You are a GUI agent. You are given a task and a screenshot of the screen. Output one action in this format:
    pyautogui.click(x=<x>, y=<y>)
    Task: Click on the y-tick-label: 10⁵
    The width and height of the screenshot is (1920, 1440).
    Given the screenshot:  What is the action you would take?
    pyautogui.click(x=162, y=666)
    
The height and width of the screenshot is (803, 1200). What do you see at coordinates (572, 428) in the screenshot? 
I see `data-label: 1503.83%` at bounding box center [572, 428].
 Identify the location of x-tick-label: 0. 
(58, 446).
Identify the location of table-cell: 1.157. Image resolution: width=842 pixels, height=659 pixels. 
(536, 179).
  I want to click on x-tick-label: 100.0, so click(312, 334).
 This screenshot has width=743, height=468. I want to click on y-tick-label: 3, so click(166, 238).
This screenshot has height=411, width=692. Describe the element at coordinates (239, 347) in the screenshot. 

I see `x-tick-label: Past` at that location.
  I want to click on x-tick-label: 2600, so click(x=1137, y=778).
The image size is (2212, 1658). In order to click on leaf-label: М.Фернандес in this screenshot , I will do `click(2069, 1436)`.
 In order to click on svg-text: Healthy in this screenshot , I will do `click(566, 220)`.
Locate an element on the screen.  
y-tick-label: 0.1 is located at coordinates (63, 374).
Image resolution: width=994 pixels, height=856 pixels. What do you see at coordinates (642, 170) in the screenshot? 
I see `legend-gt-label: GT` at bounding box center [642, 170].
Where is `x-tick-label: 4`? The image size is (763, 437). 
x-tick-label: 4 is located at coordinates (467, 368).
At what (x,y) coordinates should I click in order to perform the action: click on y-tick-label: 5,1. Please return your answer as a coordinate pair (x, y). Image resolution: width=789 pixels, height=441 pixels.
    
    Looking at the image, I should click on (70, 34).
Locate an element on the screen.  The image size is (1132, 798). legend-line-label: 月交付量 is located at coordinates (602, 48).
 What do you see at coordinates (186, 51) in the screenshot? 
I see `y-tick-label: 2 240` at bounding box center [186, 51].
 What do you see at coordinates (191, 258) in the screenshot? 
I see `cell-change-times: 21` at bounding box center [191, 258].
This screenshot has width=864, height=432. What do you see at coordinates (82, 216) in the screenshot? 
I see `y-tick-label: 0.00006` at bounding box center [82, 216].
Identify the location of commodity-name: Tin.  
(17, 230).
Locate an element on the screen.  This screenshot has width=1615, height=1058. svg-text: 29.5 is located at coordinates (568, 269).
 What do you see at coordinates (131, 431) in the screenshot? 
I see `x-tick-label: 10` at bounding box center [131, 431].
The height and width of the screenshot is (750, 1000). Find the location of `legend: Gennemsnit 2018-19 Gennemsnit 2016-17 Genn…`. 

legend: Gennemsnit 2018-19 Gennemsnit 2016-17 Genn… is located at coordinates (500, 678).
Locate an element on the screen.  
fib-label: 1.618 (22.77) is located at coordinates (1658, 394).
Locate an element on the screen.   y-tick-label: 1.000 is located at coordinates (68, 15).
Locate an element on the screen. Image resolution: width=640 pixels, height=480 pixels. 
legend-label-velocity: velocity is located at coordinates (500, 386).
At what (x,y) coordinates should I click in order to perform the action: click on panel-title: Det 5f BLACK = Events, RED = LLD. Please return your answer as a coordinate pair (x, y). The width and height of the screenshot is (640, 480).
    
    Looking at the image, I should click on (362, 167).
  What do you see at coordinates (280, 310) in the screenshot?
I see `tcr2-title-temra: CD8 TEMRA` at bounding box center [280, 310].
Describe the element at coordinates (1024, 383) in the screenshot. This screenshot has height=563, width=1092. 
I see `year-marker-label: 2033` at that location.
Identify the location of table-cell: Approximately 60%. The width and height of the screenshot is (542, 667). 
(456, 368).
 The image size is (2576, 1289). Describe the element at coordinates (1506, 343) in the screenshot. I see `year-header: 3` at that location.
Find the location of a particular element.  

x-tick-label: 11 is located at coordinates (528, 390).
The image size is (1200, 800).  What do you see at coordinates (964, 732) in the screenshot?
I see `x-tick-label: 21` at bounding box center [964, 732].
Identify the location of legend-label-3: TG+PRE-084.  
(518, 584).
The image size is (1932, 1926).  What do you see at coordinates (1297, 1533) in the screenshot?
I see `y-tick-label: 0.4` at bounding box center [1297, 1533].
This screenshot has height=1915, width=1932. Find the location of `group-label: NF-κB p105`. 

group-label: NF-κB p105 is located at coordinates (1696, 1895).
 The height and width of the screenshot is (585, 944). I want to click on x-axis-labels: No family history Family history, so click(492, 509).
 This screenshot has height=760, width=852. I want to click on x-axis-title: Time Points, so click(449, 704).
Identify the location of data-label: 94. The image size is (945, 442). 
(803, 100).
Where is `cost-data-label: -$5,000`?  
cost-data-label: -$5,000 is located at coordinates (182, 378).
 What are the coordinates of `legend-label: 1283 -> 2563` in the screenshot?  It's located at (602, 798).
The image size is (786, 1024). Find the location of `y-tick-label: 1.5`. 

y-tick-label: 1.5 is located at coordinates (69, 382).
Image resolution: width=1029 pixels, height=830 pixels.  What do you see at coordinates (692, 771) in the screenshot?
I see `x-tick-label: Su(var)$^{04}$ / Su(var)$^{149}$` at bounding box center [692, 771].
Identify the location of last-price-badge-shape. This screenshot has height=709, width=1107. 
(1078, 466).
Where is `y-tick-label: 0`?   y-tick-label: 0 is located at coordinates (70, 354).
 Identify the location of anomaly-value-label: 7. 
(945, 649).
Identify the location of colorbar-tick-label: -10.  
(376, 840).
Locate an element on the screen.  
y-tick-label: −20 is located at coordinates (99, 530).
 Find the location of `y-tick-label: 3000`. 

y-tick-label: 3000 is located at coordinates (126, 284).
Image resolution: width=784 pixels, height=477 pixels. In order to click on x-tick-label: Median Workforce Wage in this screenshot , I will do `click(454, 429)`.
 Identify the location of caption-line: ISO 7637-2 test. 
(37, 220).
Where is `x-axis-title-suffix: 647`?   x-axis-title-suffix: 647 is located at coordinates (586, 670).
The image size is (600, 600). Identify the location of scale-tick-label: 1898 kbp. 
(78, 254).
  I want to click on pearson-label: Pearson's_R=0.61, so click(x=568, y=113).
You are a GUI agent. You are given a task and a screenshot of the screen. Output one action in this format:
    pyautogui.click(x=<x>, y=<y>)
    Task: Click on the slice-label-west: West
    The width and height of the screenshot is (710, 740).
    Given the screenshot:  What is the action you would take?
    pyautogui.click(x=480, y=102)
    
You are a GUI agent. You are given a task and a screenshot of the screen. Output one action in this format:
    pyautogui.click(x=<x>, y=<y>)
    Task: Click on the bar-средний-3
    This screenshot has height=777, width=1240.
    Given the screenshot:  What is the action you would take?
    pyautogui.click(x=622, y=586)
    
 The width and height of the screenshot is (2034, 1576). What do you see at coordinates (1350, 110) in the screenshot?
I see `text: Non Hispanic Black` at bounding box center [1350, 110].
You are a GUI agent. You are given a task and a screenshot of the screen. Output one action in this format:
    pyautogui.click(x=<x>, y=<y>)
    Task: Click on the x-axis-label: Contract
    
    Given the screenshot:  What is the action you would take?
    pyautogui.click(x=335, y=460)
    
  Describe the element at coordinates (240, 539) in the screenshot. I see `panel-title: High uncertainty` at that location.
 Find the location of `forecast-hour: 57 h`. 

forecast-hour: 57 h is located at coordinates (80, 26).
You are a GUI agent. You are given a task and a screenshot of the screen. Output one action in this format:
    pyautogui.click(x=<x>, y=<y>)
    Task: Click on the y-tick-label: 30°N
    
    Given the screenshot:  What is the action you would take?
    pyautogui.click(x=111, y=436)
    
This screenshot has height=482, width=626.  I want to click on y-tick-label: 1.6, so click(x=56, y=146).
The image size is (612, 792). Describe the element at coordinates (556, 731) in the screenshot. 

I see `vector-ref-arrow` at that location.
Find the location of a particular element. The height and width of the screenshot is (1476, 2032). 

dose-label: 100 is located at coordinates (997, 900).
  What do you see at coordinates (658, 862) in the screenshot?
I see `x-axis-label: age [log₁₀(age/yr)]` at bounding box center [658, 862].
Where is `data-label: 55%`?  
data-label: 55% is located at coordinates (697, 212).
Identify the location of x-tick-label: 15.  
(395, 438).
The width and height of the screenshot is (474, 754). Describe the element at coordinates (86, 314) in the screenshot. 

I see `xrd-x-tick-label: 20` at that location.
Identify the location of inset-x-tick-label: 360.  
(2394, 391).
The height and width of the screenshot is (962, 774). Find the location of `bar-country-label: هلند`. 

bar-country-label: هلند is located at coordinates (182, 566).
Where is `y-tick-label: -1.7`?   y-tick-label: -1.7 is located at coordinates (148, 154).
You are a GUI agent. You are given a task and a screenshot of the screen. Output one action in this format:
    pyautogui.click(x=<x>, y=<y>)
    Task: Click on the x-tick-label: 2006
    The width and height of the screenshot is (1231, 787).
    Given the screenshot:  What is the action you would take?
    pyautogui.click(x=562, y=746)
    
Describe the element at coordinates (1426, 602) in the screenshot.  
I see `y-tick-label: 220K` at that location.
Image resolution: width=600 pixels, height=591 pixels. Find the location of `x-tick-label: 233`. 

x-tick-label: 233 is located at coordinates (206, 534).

DIRECTIONS
Pick out each line in the material above that contains the string "text" and copy it as it appears.

TASK ANSWER
 In order to click on svg-text: Healthy in this screenshot , I will do `click(566, 220)`.
Locate an element on the screen.  This screenshot has width=1615, height=1058. svg-text: 29.5 is located at coordinates (568, 269).
I see `text: Non Hispanic Black` at bounding box center [1350, 110].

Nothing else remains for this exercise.